In de archiefdozen van het NIOD ligt een brief van de Nederlandse inlichtingendienst (Nefis), gericht aan luitenant Jongeneel van de afdeling Oorlogsmisdaden in Batavia. Het schrijven, gedateerd 4 juli 1946, is een bijlage bij een boek met vonnissen van de Japanse krijgsraad van het Vierde Zuidelijke Eskader in Ambon over de jaren 1944 en 1945, en bevat een lijst met de gegevens “voor zover betrekking hebbende op Nederlands-Indische onderdanen.”
Het boek is niet bewaard gebleven, de lijst gelukkig wel. Het is een opsomming van ongeveer 200 personen, hun beroep, landaard, en datum en inhoud van hun vonnis. Opmerkelijk is, dat meer dan de helft van de beklaagden de doodstraf heeft gekregen. Ook al wordt het er niet bij vermeld, duidelijk is dat het merendeel, zo niet alle vonnissen, werd uitgesproken in verband met (vermeende) verzetsactiviteiten.
We kijken hier wat nauwkeuriger naar de vonnissen van 22 april 1944, die betrekking hebben op een anti-Japans complot op de Kei-eilanden. Wat was er precies gebeurd?
Een complot
Nog voor de inval van de Japanners, in mei 1942, kwamen enkele tientallen personen in de Keiese hoofdplaats Toeal bijeen om te beraadslagen over de vraag wat te doen als de Japanners eerder zouden arriveren dan de Geallieerden. Het waren de belangrijkste ambtenaren van het controleurskantoor, politieagenten, postbeambten, dominees, onderwijzers en vrijwel het volledige personeel van het plaatselijke ziekenhuis, kortom: de bestuurlijke en intellectuele elite van deze eilandengroep. Naast christenen namen ook enkele islamieten deel aan de besprekingen.
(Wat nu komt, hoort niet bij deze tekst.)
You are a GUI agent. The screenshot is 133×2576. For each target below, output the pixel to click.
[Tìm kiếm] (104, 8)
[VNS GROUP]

Er werd besloten een aantal wapens en kisten met handgranaten te verbergen. Bij de verwachte Geallieerde landing zou men dan bij de politiekazerne bijeenkomen, om van daar uit de Japanners in de rug aan te vallen. Als tijdens een mogelijke Japanse bezetting een groepslid zou worden gearresteerd, zou hij geen namen noemen maar zelf de schuld op zich nemen. Aldus werd overeengekomen. De groepsleden werden allen beëdigd door de onderwijzer Julius Talaut.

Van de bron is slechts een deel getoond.